## WORK INSTRUCTIONS
Convert everything from the line containing "You are a computer-use" down to the line containing "click(937, 102)" into a two-column CSV with the headers text and answer. Give each row one CSV line, with its text and its answer each in a single quoted field and line breaks replaced by spaces.

## RECORDS SUPPLIED
----------

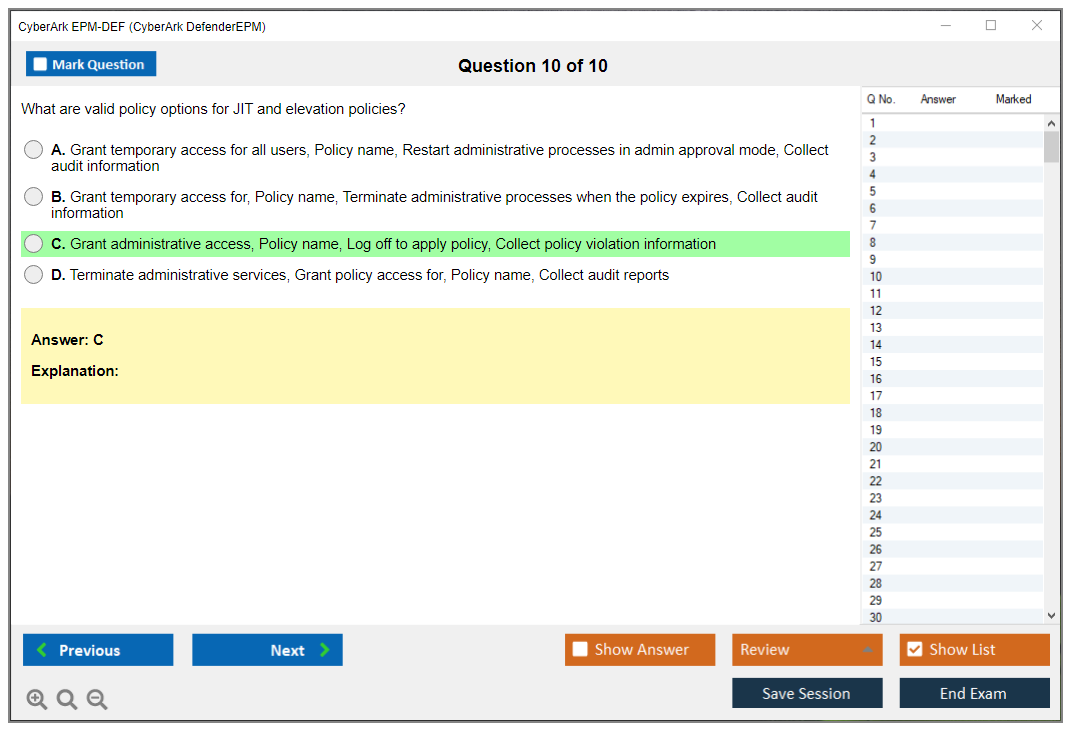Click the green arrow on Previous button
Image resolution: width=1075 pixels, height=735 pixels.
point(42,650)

----------

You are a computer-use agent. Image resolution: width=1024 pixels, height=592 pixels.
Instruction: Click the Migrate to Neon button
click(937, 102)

----------

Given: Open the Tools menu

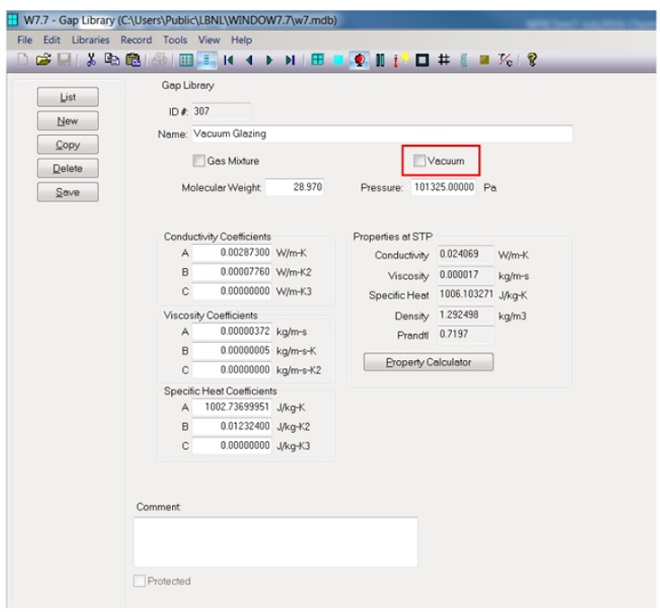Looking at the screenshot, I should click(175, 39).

----------

## RESPONSE TO THIS EXERCISE
text,answer
"You are a computer-use agent. Image resolution: width=1024 pixels, height=592 pixels. Instruction: Click the Migrate to Neon button","click(937, 102)"